**DOCUMENT SECTION:**
++++++++++

Benedict_Boozer said:


> It's more the type of shots he's taking. Those pull up 3's just look bad...especially when you're the PG


Yeah, that's what I meant. Those possessions where he just runs up and shoots.


----------



## Theonee (Dec 5, 2006)

Pimped Out said:


> am i the only one who gets pissed when you miss part of the game because they are telling an an uninteresting story about someone else
> 
> i hope tony doesnt come in after the break


I was about to say the same thing when they were *** kissing Eddie Jordan.


----------



## Dre (Jun 20, 2003)

Mary J looks like she doesn't care much.


----------



## Brandname (May 24, 2006)

Blowout city.


----------



## Benedict_Boozer (Jul 16, 2004)

East down 30..


----------



## Theonee (Dec 5, 2006)

James is waiting to dunk instead of playing defense.


----------



## melo4life (Jun 5, 2006)

Lebron alley


----------



## Benedict_Boozer (Jul 16, 2004)

Wade having a bad night..


----------



## HB (May 1, 2004)

Yes those clowns are out

LOL @ the camera panning to the botox section


----------



## sonicFLAME6 (Dec 19, 2006)

w.newton is one funny looking dude


----------



## Brandname (May 24, 2006)

Theonee said:


> James is waiting to dunk instead of playing defense.


Why do I get the impression you don't like Lebron? :biggrin:


----------



## ChosenFEW (Jun 23, 2005)

looks like wade isnt so effective when the refs dont give him all those ticky tack foul calls


----------



## Theonee (Dec 5, 2006)

Amare knocking down those jumpers like Ray.


----------



## Brandname (May 24, 2006)

Amare is playing really well. Wade isn't having a good game. He was going to have to come up big if the East wanted to compete.


----------



## sonicFLAME6 (Dec 19, 2006)

kobe is running the point pretty nice


----------



## Benedict_Boozer (Jul 16, 2004)

Everyone on the East looking for their own offense. West moving the ball around


----------



## Theonee (Dec 5, 2006)

Kobe is playing the part of Nash to Amare and the Matrix.


----------



## Brandname (May 24, 2006)

++++++++++

**STORED ROWS:**
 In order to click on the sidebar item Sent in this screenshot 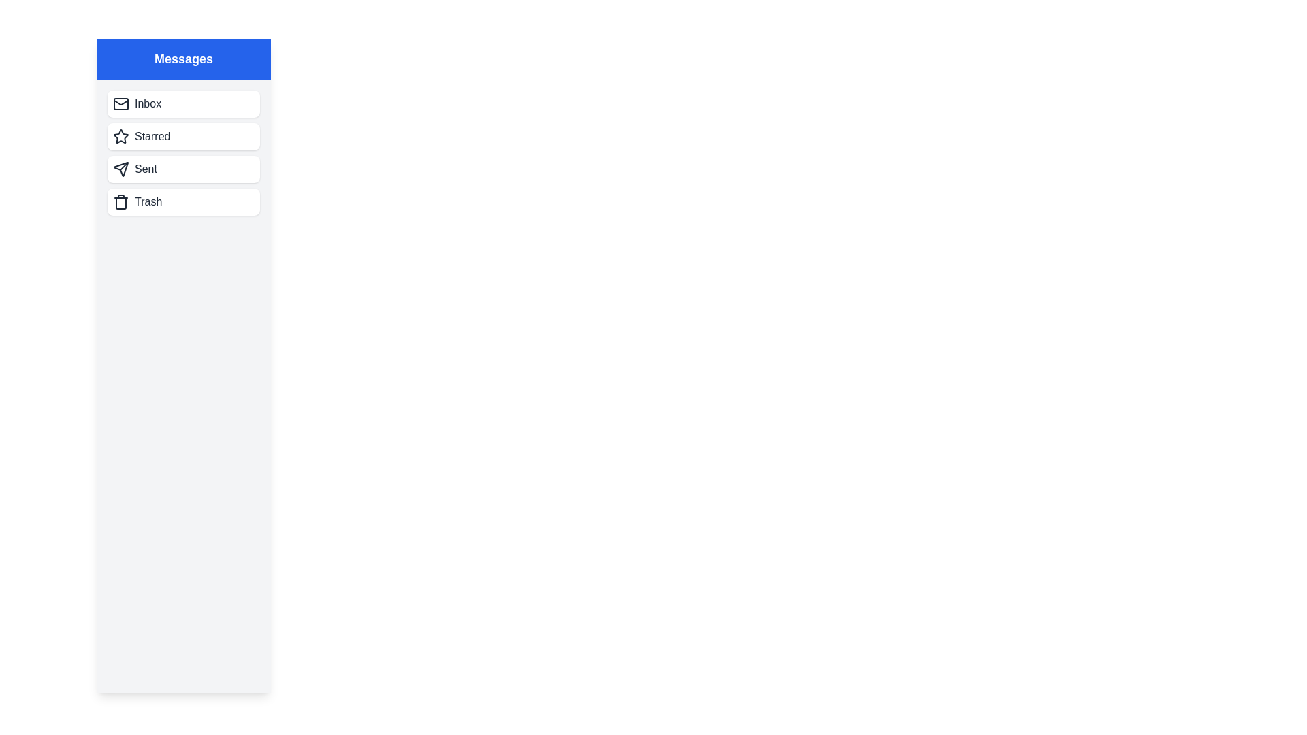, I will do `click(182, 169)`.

++++++++++

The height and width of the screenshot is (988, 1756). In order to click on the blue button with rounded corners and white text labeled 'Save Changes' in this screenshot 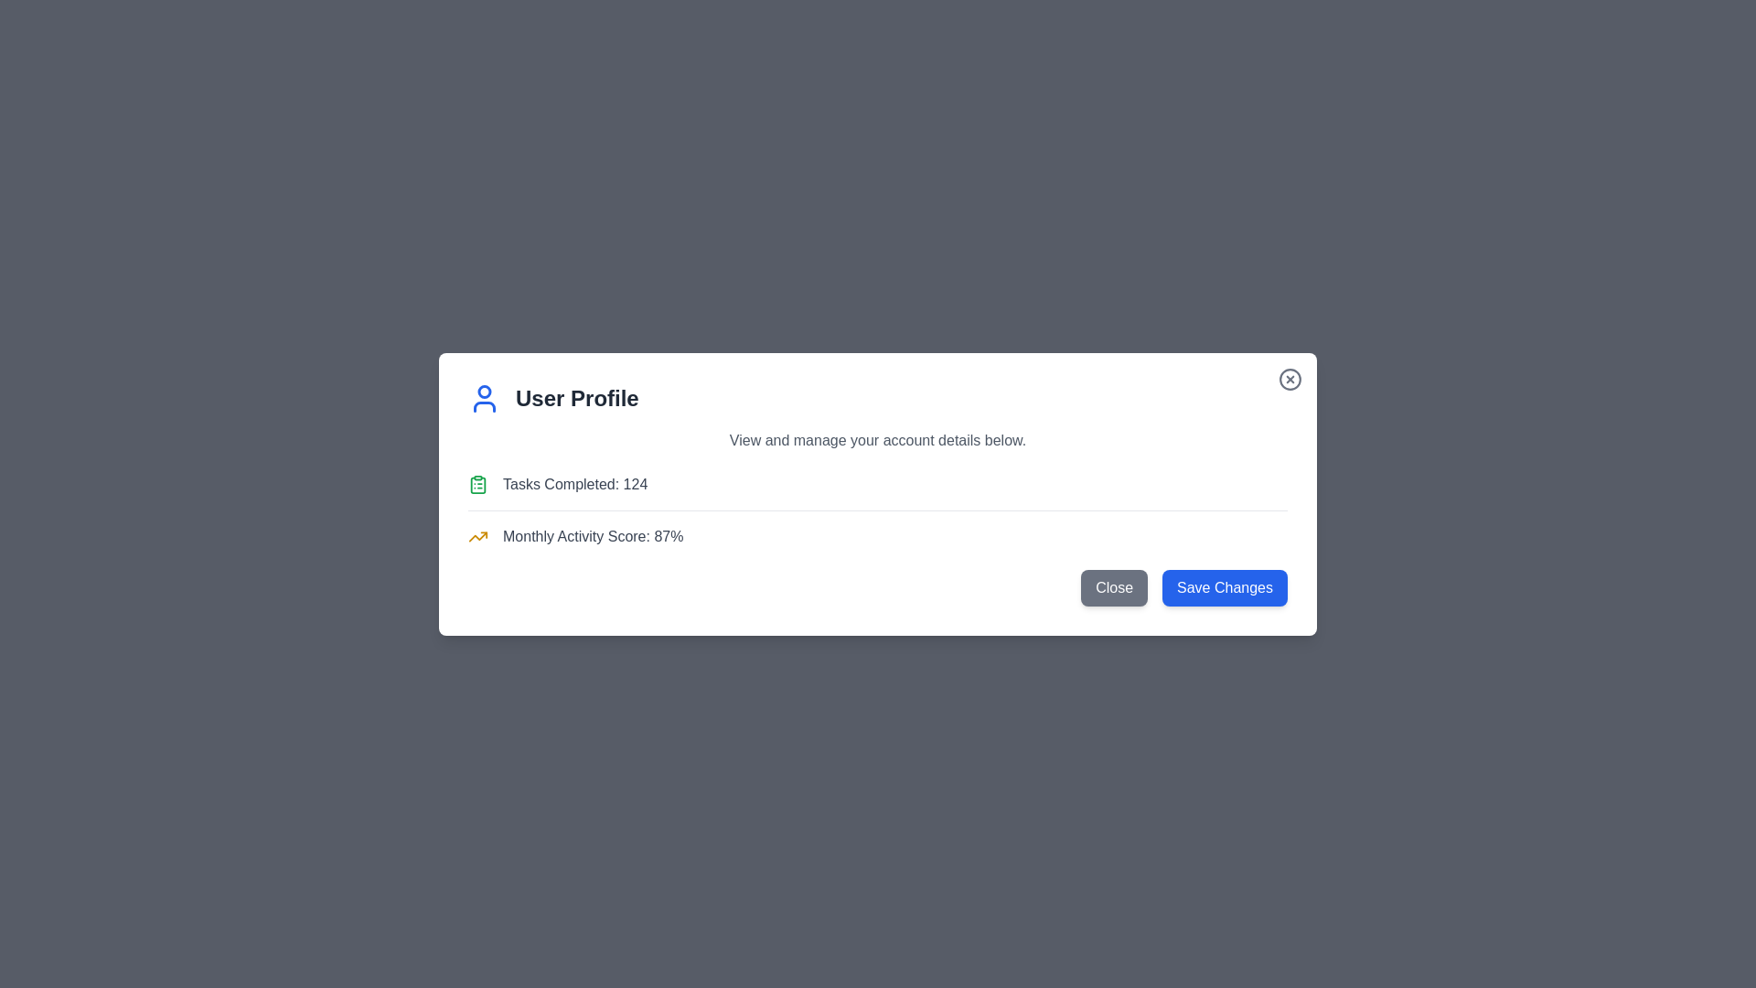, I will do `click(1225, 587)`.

++++++++++

**TASKS TO CARRY OUT:**
(1) Can you write out the forum thread from "Amare knocking down" to "wanted to compete."?
(2) How would you put this sentence from the forum thread into Spanish: "Amare is playing really well."
The material plays no part in what comes next.

**PROBLEM SOLUTIONS:**
(1)
Amare knocking down those jumpers like Ray.


----------



## Brandname (May 24, 2006)

Amare is playing really well. Wade isn't having a good game. He was going to have to come up big if the East wanted to compete.

(2) Amare está jugando muy bien.